| WHAT IS NEEDED |
Edit the rows from the line that has "Given: Click the President-elect title cell" through the line that has "[x=716, y=80]" by changing "binoculars" to "magnifier". Give those lines again with nothing else altered.

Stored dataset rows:
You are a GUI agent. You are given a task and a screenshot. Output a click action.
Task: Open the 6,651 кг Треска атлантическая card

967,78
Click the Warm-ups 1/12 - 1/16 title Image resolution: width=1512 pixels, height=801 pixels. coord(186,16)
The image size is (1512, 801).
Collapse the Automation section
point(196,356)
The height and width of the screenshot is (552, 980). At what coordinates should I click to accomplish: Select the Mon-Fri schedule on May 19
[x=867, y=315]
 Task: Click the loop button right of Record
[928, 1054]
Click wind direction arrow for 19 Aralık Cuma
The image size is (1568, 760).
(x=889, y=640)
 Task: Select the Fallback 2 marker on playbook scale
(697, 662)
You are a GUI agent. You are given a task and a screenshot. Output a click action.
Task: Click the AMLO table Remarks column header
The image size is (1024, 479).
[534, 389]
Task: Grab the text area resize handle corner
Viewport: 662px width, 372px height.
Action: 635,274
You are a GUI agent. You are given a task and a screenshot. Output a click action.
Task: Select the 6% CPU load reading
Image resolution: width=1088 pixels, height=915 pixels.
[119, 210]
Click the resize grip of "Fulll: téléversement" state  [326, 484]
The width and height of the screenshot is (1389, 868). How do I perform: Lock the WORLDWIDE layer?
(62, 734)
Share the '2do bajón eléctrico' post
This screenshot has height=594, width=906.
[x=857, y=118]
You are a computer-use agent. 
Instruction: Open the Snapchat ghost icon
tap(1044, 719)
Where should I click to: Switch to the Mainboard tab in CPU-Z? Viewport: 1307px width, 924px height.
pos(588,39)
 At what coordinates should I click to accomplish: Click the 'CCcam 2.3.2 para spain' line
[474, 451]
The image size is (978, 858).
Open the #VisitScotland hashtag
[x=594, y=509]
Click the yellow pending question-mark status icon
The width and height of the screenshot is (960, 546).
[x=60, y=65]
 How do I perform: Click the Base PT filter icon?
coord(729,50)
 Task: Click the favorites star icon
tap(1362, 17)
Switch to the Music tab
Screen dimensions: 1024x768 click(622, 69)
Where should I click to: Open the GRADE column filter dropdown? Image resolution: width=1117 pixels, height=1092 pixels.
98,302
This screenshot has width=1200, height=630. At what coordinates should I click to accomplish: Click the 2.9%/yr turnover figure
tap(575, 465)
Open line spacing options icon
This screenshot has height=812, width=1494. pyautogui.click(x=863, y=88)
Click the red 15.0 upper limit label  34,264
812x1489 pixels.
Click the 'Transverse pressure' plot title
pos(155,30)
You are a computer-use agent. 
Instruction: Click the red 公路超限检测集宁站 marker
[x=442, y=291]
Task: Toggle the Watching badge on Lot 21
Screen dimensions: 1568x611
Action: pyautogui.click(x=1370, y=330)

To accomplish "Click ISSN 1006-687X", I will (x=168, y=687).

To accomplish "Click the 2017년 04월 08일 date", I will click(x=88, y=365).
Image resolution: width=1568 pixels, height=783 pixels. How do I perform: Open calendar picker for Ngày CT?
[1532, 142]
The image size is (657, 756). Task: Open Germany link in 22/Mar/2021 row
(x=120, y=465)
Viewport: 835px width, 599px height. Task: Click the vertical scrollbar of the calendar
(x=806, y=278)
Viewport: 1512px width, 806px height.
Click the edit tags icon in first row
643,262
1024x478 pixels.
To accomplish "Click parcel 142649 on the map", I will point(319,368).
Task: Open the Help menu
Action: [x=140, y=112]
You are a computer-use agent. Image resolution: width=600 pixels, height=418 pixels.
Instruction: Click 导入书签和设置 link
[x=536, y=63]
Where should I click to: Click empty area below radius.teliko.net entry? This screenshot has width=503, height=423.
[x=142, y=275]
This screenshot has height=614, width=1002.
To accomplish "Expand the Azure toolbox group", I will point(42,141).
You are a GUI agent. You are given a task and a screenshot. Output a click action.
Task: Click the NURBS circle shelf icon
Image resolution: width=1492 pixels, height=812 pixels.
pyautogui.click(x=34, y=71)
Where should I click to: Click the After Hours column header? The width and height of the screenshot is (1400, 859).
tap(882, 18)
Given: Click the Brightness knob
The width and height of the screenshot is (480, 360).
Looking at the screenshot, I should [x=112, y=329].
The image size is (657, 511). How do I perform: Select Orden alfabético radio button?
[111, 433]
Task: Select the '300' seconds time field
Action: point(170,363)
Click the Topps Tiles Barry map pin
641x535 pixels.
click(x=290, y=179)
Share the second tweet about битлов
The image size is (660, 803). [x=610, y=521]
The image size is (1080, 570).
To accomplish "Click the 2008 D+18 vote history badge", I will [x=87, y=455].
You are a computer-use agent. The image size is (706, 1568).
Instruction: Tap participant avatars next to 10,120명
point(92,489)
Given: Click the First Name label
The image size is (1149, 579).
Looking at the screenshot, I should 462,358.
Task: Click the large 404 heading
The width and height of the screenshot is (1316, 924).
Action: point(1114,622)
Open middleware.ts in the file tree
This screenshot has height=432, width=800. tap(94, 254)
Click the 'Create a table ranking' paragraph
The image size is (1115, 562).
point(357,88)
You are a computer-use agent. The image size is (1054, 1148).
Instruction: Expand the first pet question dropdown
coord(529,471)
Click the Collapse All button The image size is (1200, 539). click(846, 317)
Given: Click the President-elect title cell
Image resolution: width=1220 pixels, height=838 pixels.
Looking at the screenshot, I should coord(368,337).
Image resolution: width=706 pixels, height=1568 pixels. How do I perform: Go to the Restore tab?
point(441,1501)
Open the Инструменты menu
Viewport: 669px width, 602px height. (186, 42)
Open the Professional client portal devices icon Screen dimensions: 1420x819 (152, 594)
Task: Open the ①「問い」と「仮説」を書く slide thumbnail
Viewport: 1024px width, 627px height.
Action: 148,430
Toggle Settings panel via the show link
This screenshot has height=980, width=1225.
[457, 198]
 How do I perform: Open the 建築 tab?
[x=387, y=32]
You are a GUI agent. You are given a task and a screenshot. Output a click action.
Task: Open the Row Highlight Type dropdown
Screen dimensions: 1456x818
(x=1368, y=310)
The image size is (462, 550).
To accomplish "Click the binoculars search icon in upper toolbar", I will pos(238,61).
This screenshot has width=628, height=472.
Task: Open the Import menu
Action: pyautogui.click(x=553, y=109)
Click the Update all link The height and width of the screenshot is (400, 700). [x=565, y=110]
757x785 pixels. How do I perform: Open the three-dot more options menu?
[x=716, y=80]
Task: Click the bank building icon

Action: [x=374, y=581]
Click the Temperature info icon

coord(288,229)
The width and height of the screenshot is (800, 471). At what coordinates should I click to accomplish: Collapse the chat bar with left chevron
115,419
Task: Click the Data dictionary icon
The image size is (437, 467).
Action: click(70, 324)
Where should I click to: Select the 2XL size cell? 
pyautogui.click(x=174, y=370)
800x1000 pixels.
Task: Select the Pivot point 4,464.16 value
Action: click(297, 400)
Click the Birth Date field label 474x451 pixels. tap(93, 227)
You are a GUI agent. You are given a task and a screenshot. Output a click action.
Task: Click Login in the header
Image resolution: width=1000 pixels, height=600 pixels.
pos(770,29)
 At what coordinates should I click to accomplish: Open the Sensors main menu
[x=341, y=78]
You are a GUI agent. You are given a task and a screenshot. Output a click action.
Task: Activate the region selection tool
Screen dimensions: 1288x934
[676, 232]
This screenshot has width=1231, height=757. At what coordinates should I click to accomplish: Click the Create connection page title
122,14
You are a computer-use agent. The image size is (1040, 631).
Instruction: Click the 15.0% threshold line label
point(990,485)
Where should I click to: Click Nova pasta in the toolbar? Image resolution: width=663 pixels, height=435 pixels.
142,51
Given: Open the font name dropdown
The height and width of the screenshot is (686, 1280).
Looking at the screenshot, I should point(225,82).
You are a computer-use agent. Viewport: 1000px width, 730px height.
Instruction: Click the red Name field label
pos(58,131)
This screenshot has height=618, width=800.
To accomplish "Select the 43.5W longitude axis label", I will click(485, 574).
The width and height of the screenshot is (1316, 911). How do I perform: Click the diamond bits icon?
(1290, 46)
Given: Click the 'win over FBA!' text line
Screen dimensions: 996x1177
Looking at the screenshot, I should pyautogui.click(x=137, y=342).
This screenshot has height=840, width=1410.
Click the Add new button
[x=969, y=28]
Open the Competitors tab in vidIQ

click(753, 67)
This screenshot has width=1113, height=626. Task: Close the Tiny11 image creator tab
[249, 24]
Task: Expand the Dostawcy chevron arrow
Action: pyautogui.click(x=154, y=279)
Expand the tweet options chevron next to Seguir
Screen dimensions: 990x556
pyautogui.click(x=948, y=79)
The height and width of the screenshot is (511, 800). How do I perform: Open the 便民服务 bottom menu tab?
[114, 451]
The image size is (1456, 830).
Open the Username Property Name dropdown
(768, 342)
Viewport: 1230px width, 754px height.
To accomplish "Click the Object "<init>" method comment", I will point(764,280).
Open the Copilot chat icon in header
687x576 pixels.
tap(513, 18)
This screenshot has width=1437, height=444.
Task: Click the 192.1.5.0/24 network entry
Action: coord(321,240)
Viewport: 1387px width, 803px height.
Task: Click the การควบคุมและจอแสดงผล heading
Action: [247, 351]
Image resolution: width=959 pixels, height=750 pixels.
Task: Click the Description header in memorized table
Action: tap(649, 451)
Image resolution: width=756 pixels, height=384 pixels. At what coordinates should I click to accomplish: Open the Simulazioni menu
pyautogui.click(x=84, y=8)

| THE RESULT |
Given: Click the President-elect title cell
Image resolution: width=1220 pixels, height=838 pixels.
Looking at the screenshot, I should coord(368,337).
Image resolution: width=706 pixels, height=1568 pixels. How do I perform: Go to the Restore tab?
point(441,1501)
Open the Инструменты menu
Viewport: 669px width, 602px height. (186, 42)
Open the Professional client portal devices icon Screen dimensions: 1420x819 (152, 594)
Task: Open the ①「問い」と「仮説」を書く slide thumbnail
Viewport: 1024px width, 627px height.
Action: 148,430
Toggle Settings panel via the show link
This screenshot has height=980, width=1225.
[457, 198]
 How do I perform: Open the 建築 tab?
[x=387, y=32]
You are a GUI agent. You are given a task and a screenshot. Output a click action.
Task: Open the Row Highlight Type dropdown
Screen dimensions: 1456x818
(x=1368, y=310)
The image size is (462, 550).
To accomplish "Click the magnifier search icon in upper toolbar", I will pos(238,61).
This screenshot has width=628, height=472.
Task: Open the Import menu
Action: pyautogui.click(x=553, y=109)
Click the Update all link The height and width of the screenshot is (400, 700). [x=565, y=110]
757x785 pixels. How do I perform: Open the three-dot more options menu?
[x=716, y=80]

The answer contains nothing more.